Comments

1

Nah. The restaurants are creating the problem by using an app that lets people slide off and hide. Leave your name at the desk and take a seat. If your name is called for seating -- "table for Dick Gizinia" -- and Dick is not there, call the next name. The end.

2

. . . or eliminate reservations. First come, first served.

3

Total BS. First come first served. Problem solved. Cassie and Berny called it.

4

Sounds to me like NoWait should be called something completely different. Like FU-Walk-Ins. Am I the only one getting tired of this kind of thing? People without a smart phone are being treated like second class citizens. NoWait should at least be like Lyft and Uber in that they use 2-way ratings so restaurants can decline chronic no-shows.

5

Yes, it sounds like the app is the problem.
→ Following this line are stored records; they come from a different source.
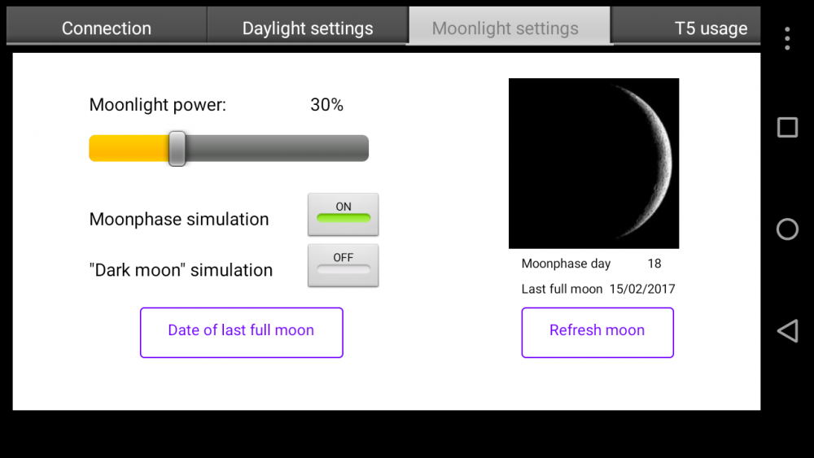
Task: Tap the crescent moon image
Action: tap(593, 163)
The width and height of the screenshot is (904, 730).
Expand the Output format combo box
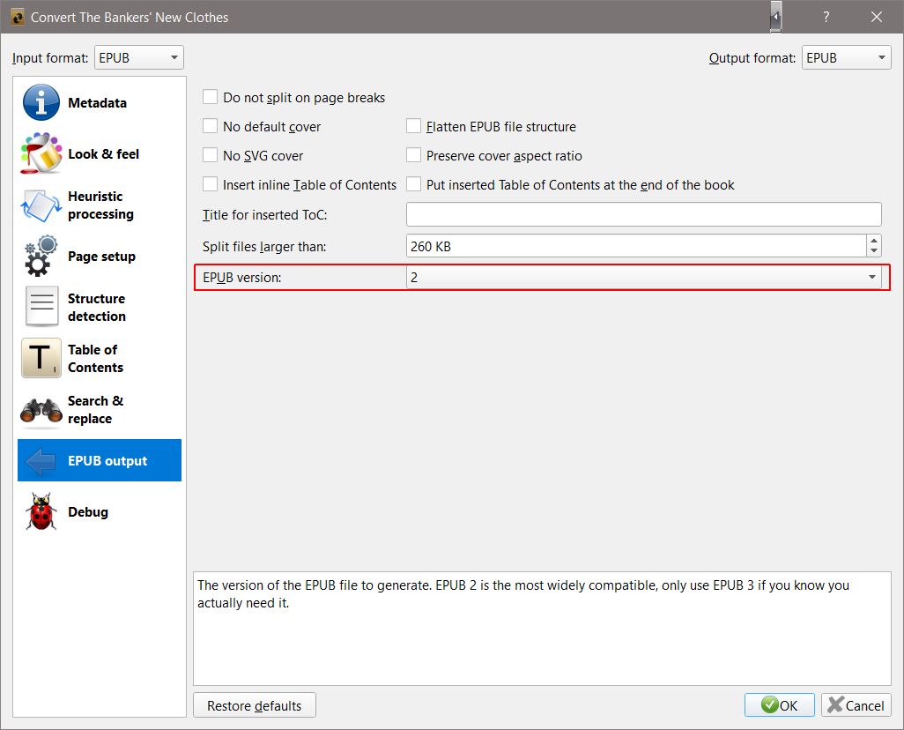(846, 58)
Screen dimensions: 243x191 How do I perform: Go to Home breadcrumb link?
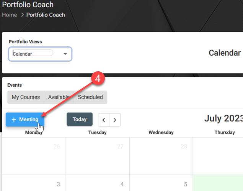[x=10, y=15]
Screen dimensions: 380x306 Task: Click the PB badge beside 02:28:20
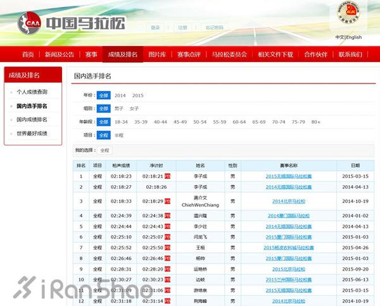167,269
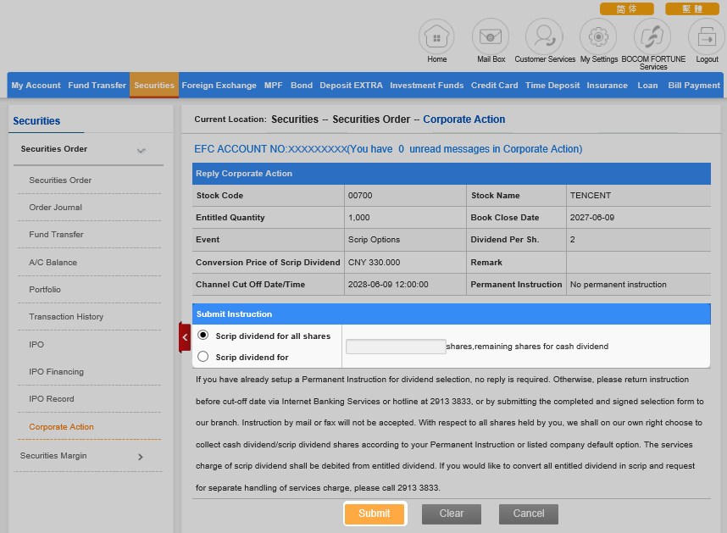Open the Foreign Exchange menu tab
The width and height of the screenshot is (727, 533).
(219, 86)
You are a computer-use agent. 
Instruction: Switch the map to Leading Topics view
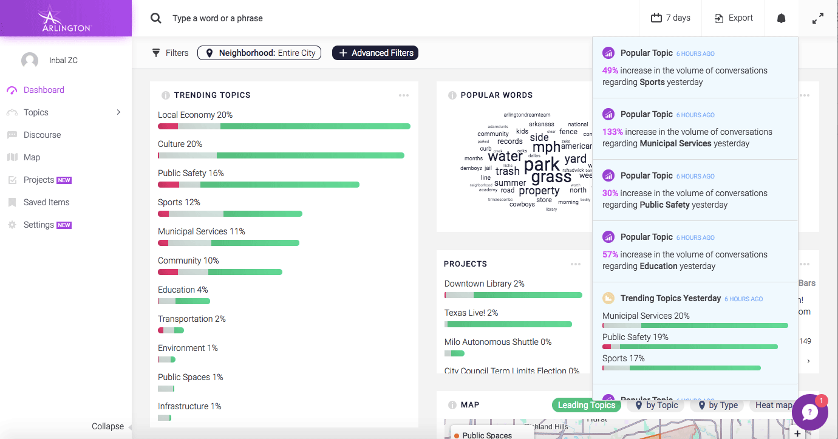[x=586, y=405]
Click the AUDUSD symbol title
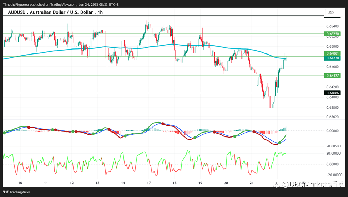Screen dimensions: 348x197 17,12
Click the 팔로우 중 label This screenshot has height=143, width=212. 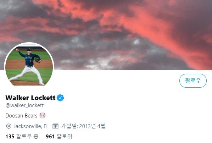27,136
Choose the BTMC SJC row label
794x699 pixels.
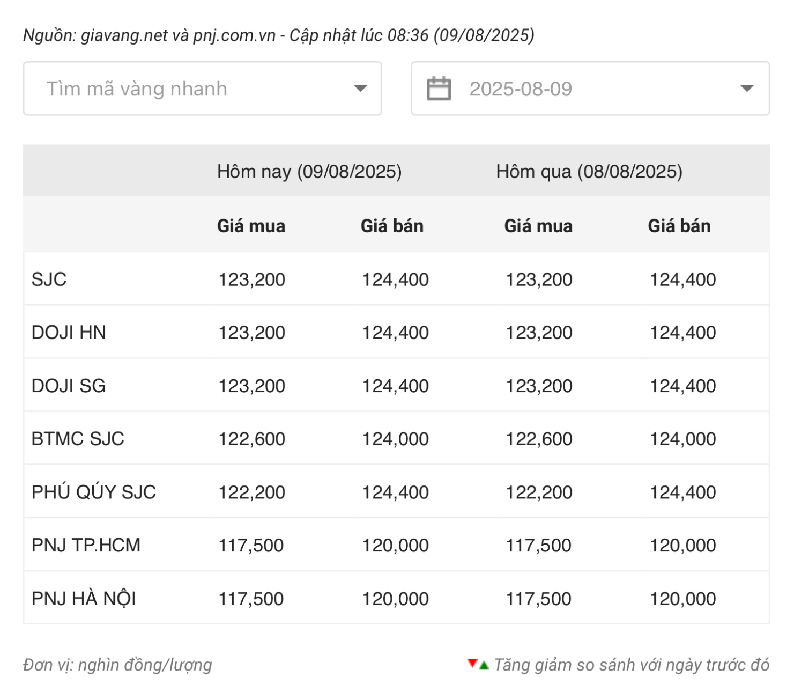[78, 439]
Also, the manager of that restaurant actually used "the struggle is real," and "bulletproof solution" in the same sentence. Fired. Now.
Hood River is odd. And when they can't get their shit together, which is often, I recommend going to Stevenson, Washington's Joe's El Rio. You will not be told to wait for three hours due to some app that doesn't seem to work very well.

6

Or, and this may sound crazy, but you go South of I-84 to the rest of Hood River, where there is no wait for almost anything. Trillium Cafe has Pfriem on tap, while Andrew's not only has better pizza, but shows movies. Never mind that you should avoid all these places, go to China Gorge and finish up at either The Moth or the Oak Street Pub.